I became drawn to contexts in which communication was surprising—not with people who were expected to be able to represent themselves through language, but with people who, from a biomedical perspective, should not be able to communicate. I found tools to conceptualize subjectivity and personhood differently and without the ableist biases that emphasize typical forms of language-use, which led me to focus on the ways disabled communicators rely on the facilitation of and their mutual animation with others in interactions. Doing so provided a way to situate “minds” that have evaded anthropology and ethnography as the foundation of, rather than exceptions to, a more capacious model of subjectivity. But I don’t call them minds—I accept them as people in bodies with livable lives.

I found that writing about other kinds of communication and critiquing assumptions about “able-mindedness” (Kafer 2013, 183)—and assumptions about “minds” at all—causes strong reactions! Some psychologists, physicians, parents, and anthropologists are deeply wedded to ideas about normal communication that are ruptured when they confront other forms of communication that seem to work as means to express the inner worlds of people once accepted as linguistically empty. The brain as the seat of the self and language as the basis of subjectivity are woven into everyday life and throughout the humanities and social sciences. Writing about non-normative forms of communication like Facilitated Communication and Augmentative and Alternative Communication elicit ungenerously skeptical peer reviews and hostile email messages. But writing about disability experiences that often fall off the edges of disciplinary interests also elicits correspondence from grateful individuals and families who feel themselves represented, finally.

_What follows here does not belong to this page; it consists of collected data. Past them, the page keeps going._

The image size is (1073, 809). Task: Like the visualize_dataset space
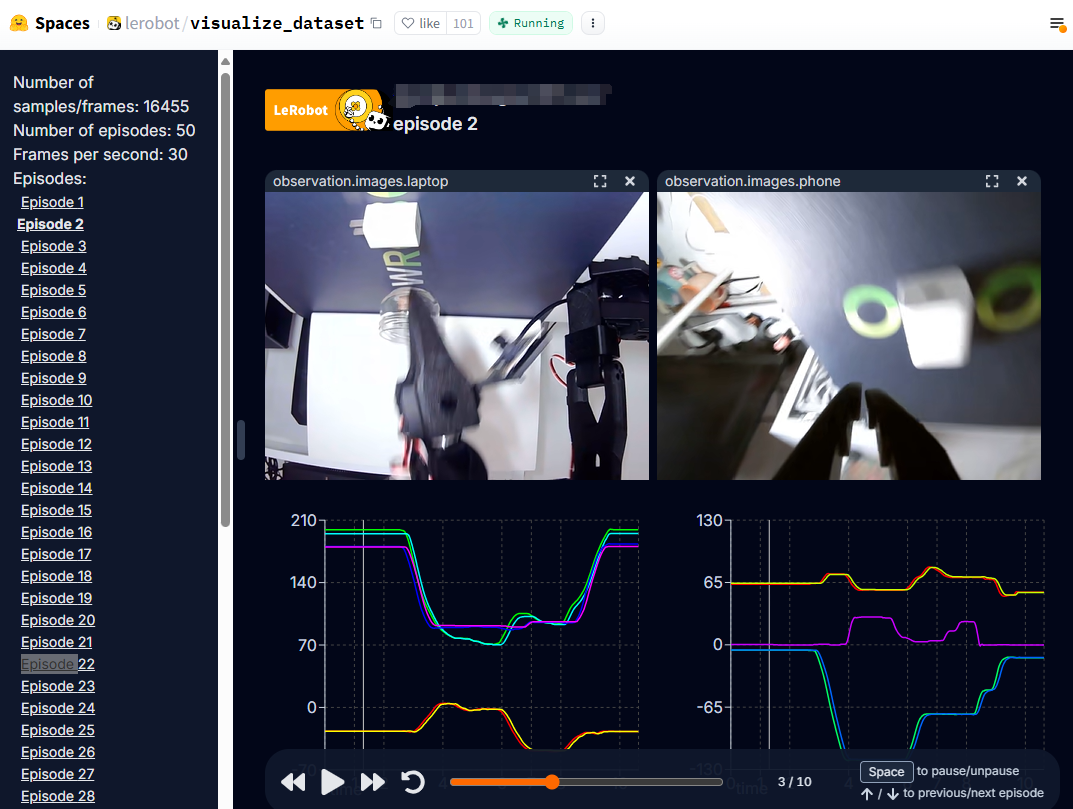pos(419,23)
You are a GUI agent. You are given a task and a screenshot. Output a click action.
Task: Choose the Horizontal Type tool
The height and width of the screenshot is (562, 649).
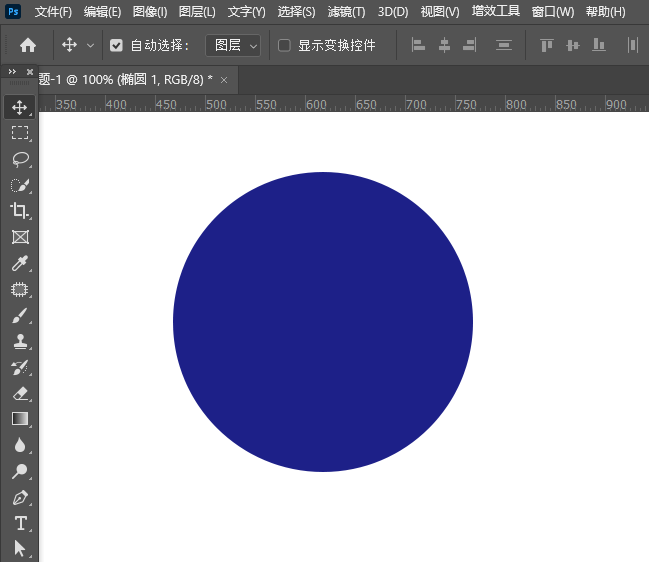point(19,523)
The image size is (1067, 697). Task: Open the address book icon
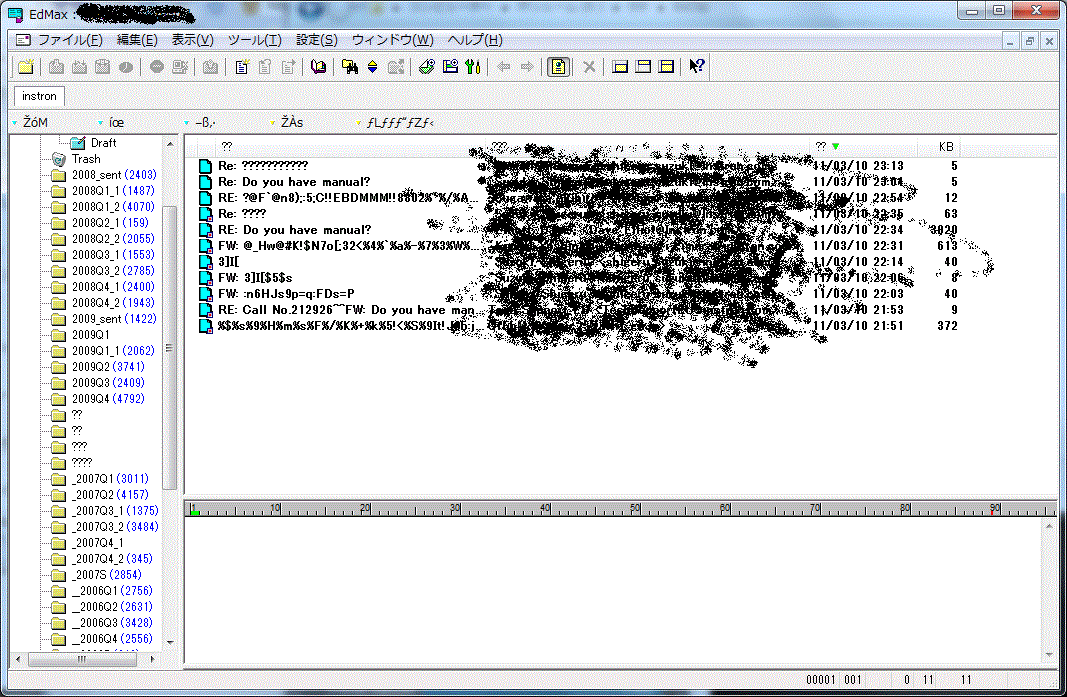(318, 67)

Letting go of “thinking” and “mind” and “consciousness” and “cognition” is a difficult prospect. Because of the work they do in differentiating human and animal (Taylor 2017), differentiating between kinds of humans, distancing our bodily experiences from their environments, and creating a primacy of language, forgoing a “mindful” world entails letting go of a lot. I am convinced that another world is possible: It is just unthought.

References

Damasio, Antonio. 2005. Descartes’ Error: Emotion, Reason, and the Human Brain. London: Penguin.

Damasio, Antonio. 2010. Self Comes to Mind: Constructing the Conscious Brain. New York: Vintage.

Kafer, Alison. 2013. Feminist, Queer, Crip. Bloomington, Ind.: Indiana University Press.

Price, Margaret. 2015. “The Bodymind Problem and the Possibilities of Pain.Hypatia 30, no. 1: 268–84.

Rothschild, Babette. 2000. The Body Remembers: The Psychophysiology of Trauma and Trauma Treatment. New York: W. W. Norton.

Taylor, Sunaura. 2017. Beasts of Burden: Animal and Disability Liberation. New York: The New Press.